Ciò che afferma il ristoratore pesarese Umberto Carriera è condiviso da ristoratori e baristi che hanno annunciato la loro partecipazione alla manifestazione #IoApro. Allo steso tempo è duramente criticato: il ristoratore viene descritto come un irresponsabile e l’iniziativa accusata di insensibilità verso le persone che soffrono a causa del COVID-19.

I ristoratori sostengono di non essere gli untori, che dopo la prima ondata di Coronavirus si sono organizzati e hanno attuato tutte le misure di prevenzione contenute nei protocolli anti contagio disposti in concerto dalle più importanti Istituzioni italiane deputate alla gestione dell’emergenza Coronavirus.
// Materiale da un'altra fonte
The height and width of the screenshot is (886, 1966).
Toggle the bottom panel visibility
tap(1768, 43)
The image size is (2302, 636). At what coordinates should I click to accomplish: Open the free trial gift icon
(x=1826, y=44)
Che rimarrebbero volentieri a casa piuttosto che riaprire ma non possono farlo perché il passare del tempo in fase di stallo e di inattività significa la chiusura definitiva degli esercizi, perché i loro dipendenti non hanno ricevuto ristori sufficienti per vivere e chiedono aiuto (solo di poter lavorare!).
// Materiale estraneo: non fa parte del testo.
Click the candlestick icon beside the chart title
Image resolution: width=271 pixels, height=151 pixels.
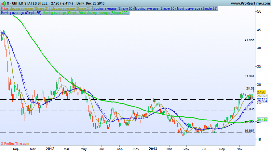coord(3,3)
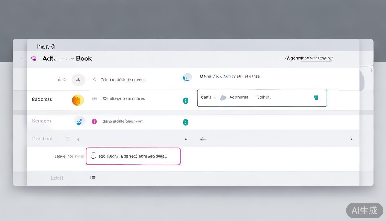Toggle the pink circle indicator beside Sano text
Viewport: 386px width, 221px height.
coord(94,121)
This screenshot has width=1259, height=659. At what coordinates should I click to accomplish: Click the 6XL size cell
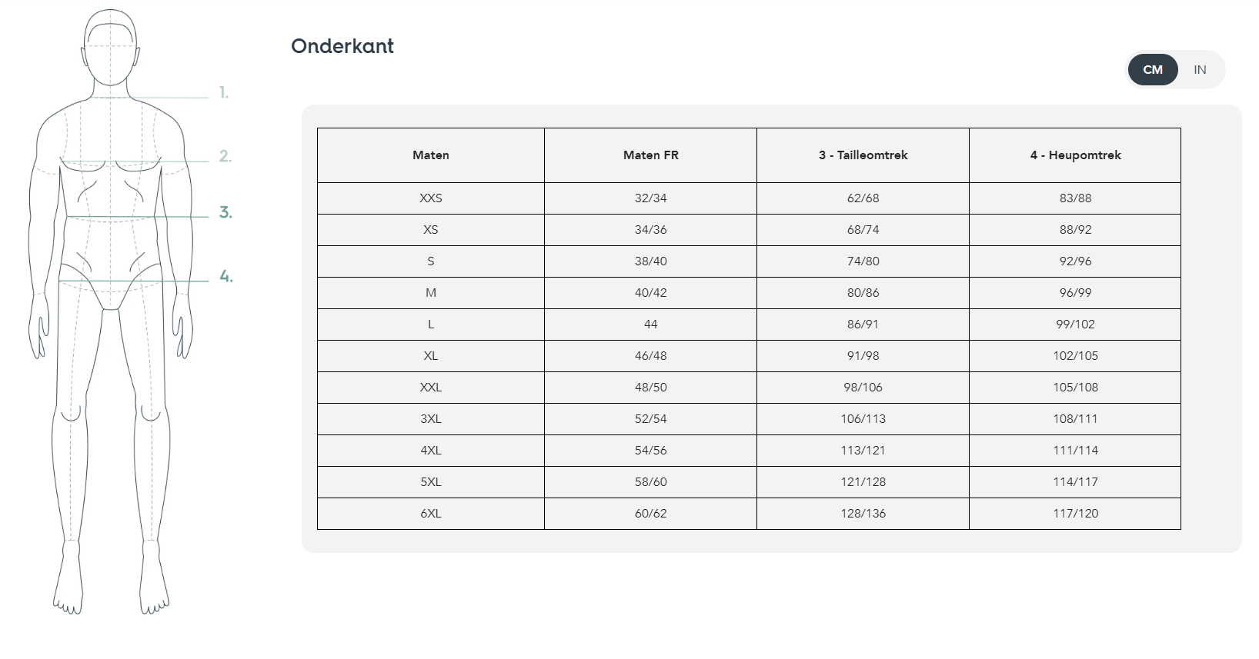431,514
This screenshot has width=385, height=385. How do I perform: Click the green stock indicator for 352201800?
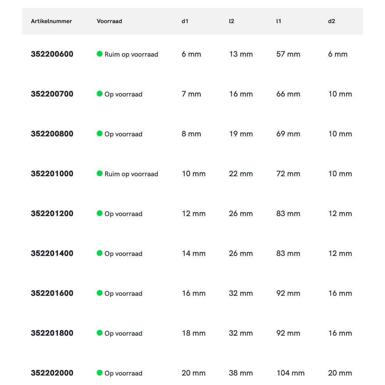[100, 333]
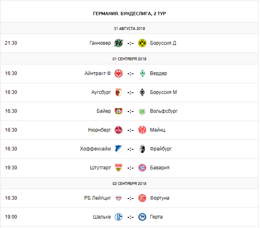Click the Bayer Leverkusen club logo

tap(119, 111)
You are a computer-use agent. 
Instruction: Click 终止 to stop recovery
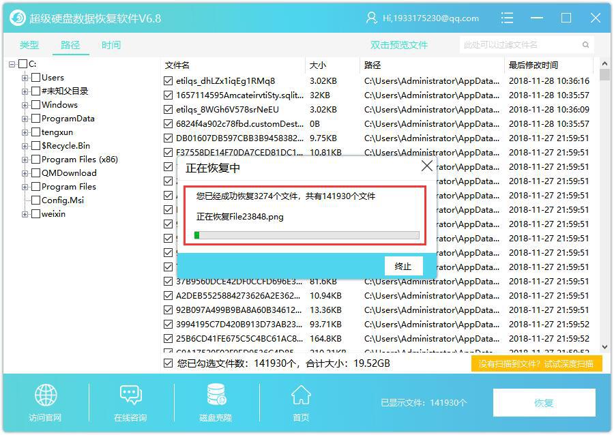point(403,266)
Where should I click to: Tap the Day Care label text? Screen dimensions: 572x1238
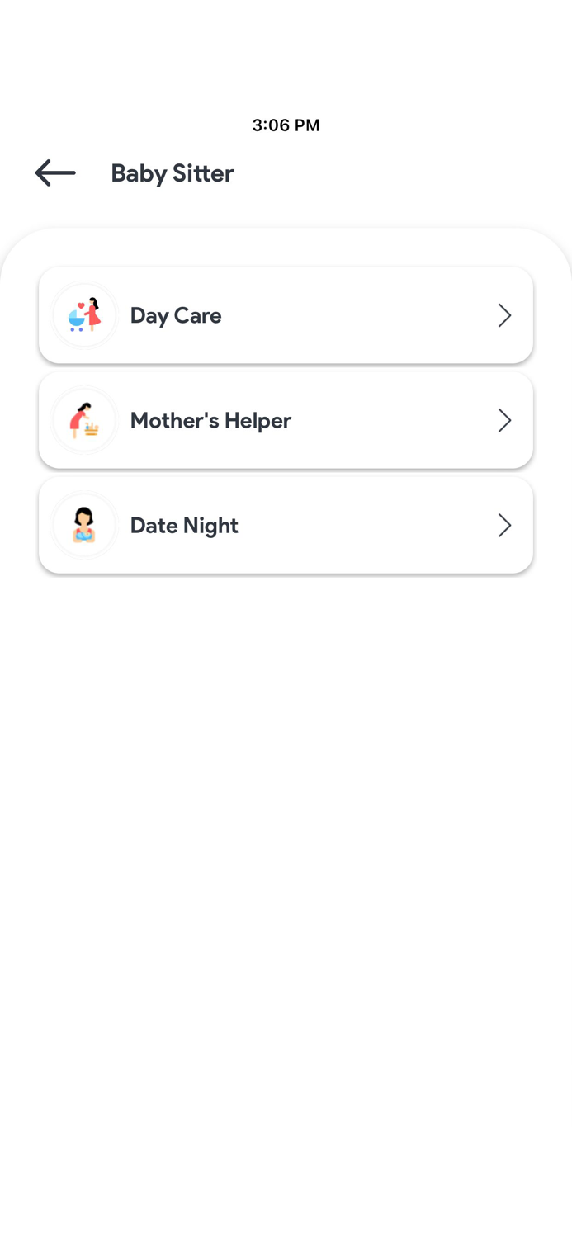[x=176, y=315]

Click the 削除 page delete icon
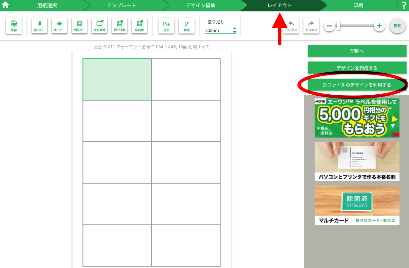tap(187, 26)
La critica, invece, è sostanzialmente questa: si chiede al ristoratore di rimandare l’apertura, di continuare a pazientare e puntualmente arriva il ricatto dei ristori che (sostengono) sono arrivati a tutti.

Gli operatori del gioco pubblico conoscono il fenomeno dei ristori e sanno bene quanti sono arrivati e di che importi.

Nessuna considerazione viene fatta invece sulle condizioni del trasporto pubblico, della scuola e di altre attività gestite direttamente da pubbliche amministrazioni dello Stato che restano comunque aperte ma non hanno adottato alcuna disposizione efficace al contrasto della diffusione del COVID-19.

Non si parla più di tracciamento dei positivi e dell’App Immuni, per cui si è tanto parlato e speso, ci siamo persino dimenticati.

Nelle ragioni dei ristoratori si riconosce tutto il comparto dei giochi e soprattutto coloro che nella vita si sono distinti per il lavoro svolto e per aver evitato di accedere a qualsiasi forma di assistenza statale.

Venerdì 15 gennaio, 50 mila attività tra bar, ristoranti, ma anche palestre e piscine terranno aperti i battenti e serviranno i propri clienti a prescindere delle norme in vigore nel territorio in cui si trovano.

Saranno loro a contribuire alla diffusione del contagio?

Certo rischiano sanzioni, in alternativa quello che è sicuro invece è il fallimento delle loro attività.